In fact, here it is. ‘American households lost $1.33 trillion of their wealth in the first three months of the year as the recession took a bite out of stock portfolios and dragged down home prices. The Federal Reserve reported Thursday that household net worth fell to $50.38 trillion in the January-March quarter.’ Americans’ net worth shrinks by 1.33 trillion in the first quarter, gone, poof, since Obama was put into office. Don’t say that January wasn’t his. He was running the show behind the scenes as part of the transition. He was urging Bush to bail out General Motors. He was doing a whole bunch of stuff. One-point-three trillion, poof! So, he’s out there in Green Bay today, he’s trying to revive the polling on health care, and he gets a very tepid response, very weak applause to his presentation here of public insurance option.
OBAMA: One of the options in the exchange should be a public insurance option. (applause) Now — and the reason is not because we want a government takeover of health care. I’ve already said, if you’ve got a private plan that works for you, that’s great, but we want some competition. If the private insurance companies have to compete with a public option, it will keep ’em honest and it will keep — (applause) — help keep their prices down.

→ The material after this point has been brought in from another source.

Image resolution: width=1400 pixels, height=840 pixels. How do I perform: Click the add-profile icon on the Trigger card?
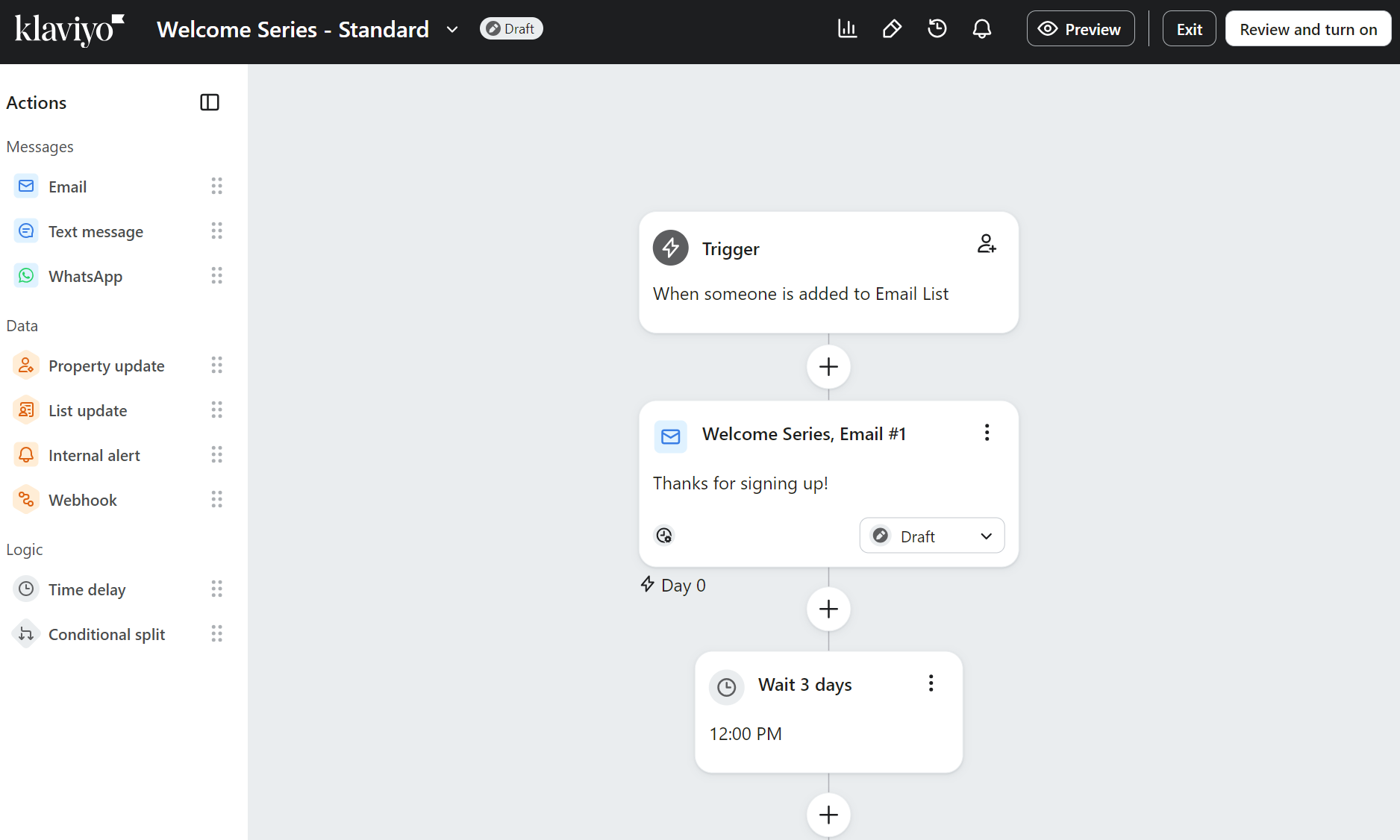pyautogui.click(x=987, y=244)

RUSH: My friends, look, I really resent the position this man puts me in, but that’s a lie. There will be no private insurance once they get a public option. That’s the dirty little secret. There will be no competition. That’s the dirty little secret. Once a public option is in place, the insurance companies are not going to be able to compete. They’re not even going to try. The insurance companies are going to try to off-load. Once there is a public option you’re going to see the insurance companies get out of it and get on board the government plan for a whole host of reasons. The dirty little secret here is that the idea of a public option is to end up with a single payer, and that’s the federal government. Now, the response, to me, did not sound tepid, but it was. It may not sound tepid to you, but if you looked at it on television and saw it, you would agree that the applause here is not roaring. I mean, it’s not like he’s used to getting. Here’s the next sound bite.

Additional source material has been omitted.